» **DATA RECORDS**:
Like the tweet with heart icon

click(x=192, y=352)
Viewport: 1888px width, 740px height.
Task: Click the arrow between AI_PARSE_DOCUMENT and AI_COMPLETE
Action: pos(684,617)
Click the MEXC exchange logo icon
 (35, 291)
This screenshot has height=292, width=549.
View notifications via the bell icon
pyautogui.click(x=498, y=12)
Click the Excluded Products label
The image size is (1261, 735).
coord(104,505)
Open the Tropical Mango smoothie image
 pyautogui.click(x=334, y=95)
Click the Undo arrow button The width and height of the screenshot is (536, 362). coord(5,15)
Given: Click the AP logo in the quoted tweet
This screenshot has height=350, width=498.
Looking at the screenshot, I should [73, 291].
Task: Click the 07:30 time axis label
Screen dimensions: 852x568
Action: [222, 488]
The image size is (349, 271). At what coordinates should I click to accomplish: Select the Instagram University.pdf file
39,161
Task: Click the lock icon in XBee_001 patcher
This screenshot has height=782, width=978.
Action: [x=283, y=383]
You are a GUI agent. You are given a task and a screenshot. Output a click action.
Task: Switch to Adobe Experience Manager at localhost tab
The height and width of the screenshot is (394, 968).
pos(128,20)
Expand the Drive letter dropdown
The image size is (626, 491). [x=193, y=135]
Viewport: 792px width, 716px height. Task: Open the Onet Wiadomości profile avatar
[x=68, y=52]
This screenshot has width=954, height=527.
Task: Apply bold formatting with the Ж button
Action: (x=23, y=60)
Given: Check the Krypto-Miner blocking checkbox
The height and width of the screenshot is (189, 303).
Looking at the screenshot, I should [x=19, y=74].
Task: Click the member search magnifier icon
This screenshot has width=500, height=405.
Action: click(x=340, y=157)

» **PROBLEM TO SOLVE**: Every entry is to be restated word for word, with nothing dropped.

» **WRITTEN SOLUTION**:
Like the tweet with heart icon

click(x=192, y=352)
Viewport: 1888px width, 740px height.
Task: Click the arrow between AI_PARSE_DOCUMENT and AI_COMPLETE
Action: pos(684,617)
Click the MEXC exchange logo icon
 (35, 291)
This screenshot has height=292, width=549.
View notifications via the bell icon
pyautogui.click(x=498, y=12)
Click the Excluded Products label
The image size is (1261, 735).
coord(104,505)
Open the Tropical Mango smoothie image
 pyautogui.click(x=334, y=95)
Click the Undo arrow button The width and height of the screenshot is (536, 362). coord(5,15)
Given: Click the AP logo in the quoted tweet
This screenshot has height=350, width=498.
Looking at the screenshot, I should [73, 291].
Task: Click the 07:30 time axis label
Screen dimensions: 852x568
Action: [222, 488]
The image size is (349, 271). At what coordinates should I click to accomplish: Select the Instagram University.pdf file
39,161
Task: Click the lock icon in XBee_001 patcher
This screenshot has height=782, width=978.
Action: [x=283, y=383]
You are a GUI agent. You are given a task and a screenshot. Output a click action.
Task: Switch to Adobe Experience Manager at localhost tab
The height and width of the screenshot is (394, 968).
pos(128,20)
Expand the Drive letter dropdown
The image size is (626, 491). [x=193, y=135]
Viewport: 792px width, 716px height. Task: Open the Onet Wiadomości profile avatar
[x=68, y=52]
This screenshot has width=954, height=527.
Task: Apply bold formatting with the Ж button
Action: (x=23, y=60)
Given: Check the Krypto-Miner blocking checkbox
The height and width of the screenshot is (189, 303).
Looking at the screenshot, I should [x=19, y=74].
Task: Click the member search magnifier icon
This screenshot has width=500, height=405.
Action: click(x=340, y=157)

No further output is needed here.